"Kenapa, La?" tanyaku panik.
"Jalan buntu. Kayanya kita harus cepat keluar deh"
Di depan kami kabut tebal. Dan ya, jalan buntu. Aku mengangguk. Pasrah sudah. Kami dan segala pikiran yang kini tengah berkecamuk mulai putar balik dan meninggalkan desa ini dengan kecepatan cukup tinggi.

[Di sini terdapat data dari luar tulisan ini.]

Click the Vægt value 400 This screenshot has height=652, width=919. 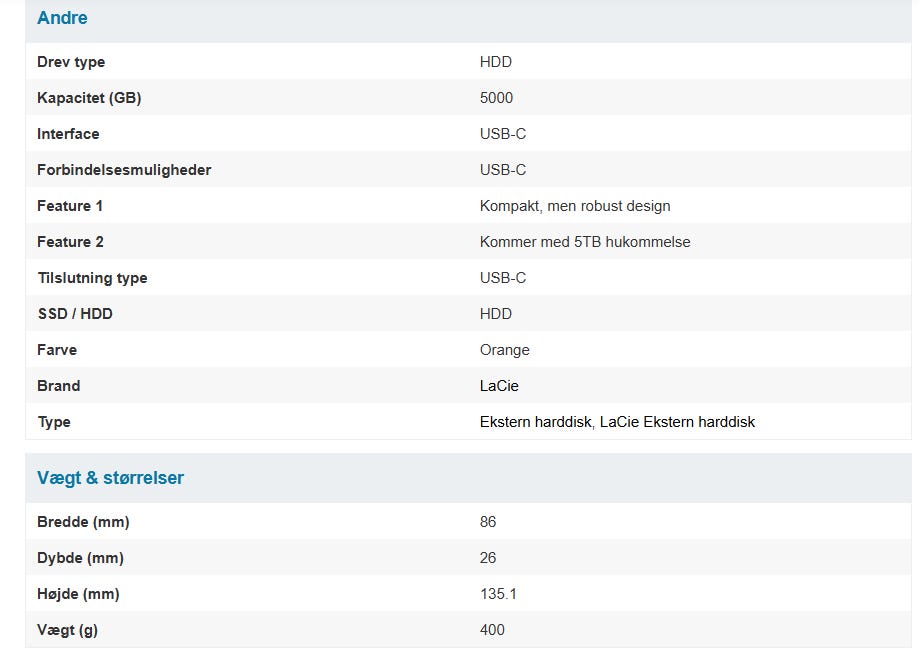(492, 630)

Nila. Napasnya memburu. Ia terus melajukan motornya sampai kami menemukan seorang pria paruh baya yang berdiri di bawah lampu di luar gapura.
Ia mengambil napas banyak-banyak sementara aku menganggukkan kepala dan menyapa pria tersebut.
"Dari mana mau kemana, Nduk?"
"Dari sana tapi tidak ada orang yang bisa kami tanyai, Pak. Mau ke kecamatan ini, masih jauh tidak ya?" tanyaku sopan.
Dahinya berkerut.
"Dari sana?" tanya bapak tersebut memastikan sambal menunjuk arah belakang kami.
Aku mengangguk mengiyakan.
Tak lama beliau menghembuskan napasnya kasar. Air mukanya tak bisa di tebak.